Suicidarse sin dolor

Suicidarse sin dolor
El laboratorio de investigadores de Otringal ha descubierto una manera de suicidio indoloro perfecto. Los que tengan miedo de realizar esta práctica de acabar con la vida por miedo a lo que puedan sufrir o a que haya algún fallo y se queden pikis el resto de su existencia, están de enhorabuena.

Tenemos que suicidarnos en un espacio alto y cerrado. No tiene que haber ventilación porque queremos inundar levemente el lugar con CO2. Tiene que hacer mucho frío y debemos ir en ayunas. Nos disponemos a saltar al vacío desde una altura de cuatro o cinco plantas. Pero antes de hacerlo, debemos tomar cinco pastillas de somníferos y un trago de tequila.

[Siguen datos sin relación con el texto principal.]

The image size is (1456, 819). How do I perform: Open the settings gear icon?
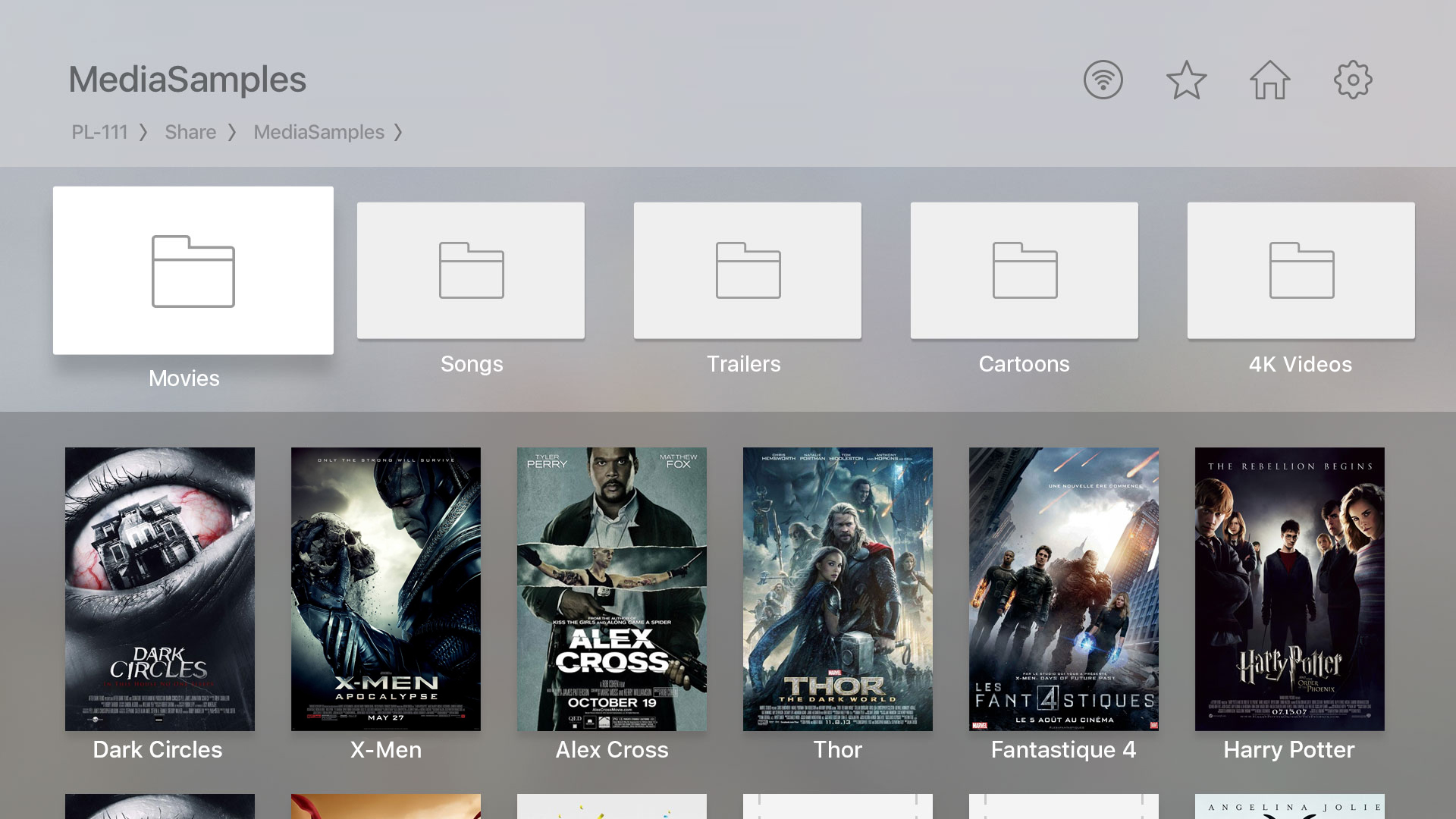tap(1353, 79)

Una vez en el aire, activaremos un dispositivo que hará que tras nosotros caiga un camión, para que cuando nos desmembremos en el suelo nos aplaste. Pero no aterrizaremos en el suelo, no, lo haremos sobre una piscina que contendrá una mezcla de agua, lejía y gasolina. Estará electrificada y en llamas. Hacia nosotros apuntará una jeringuilla que nos contagiará un surtido Nestlé de enfermedades: el SIDA, la gripe A, el síndrome del intestino irritable… Además, habrá un detector de movimientos para que cuando lleguemos a tocar la piscina una pistola nos dispare, una guillotina nos atraviese y una bomba nuclear explote. Por último, una gorda se comerá el polvo resultante.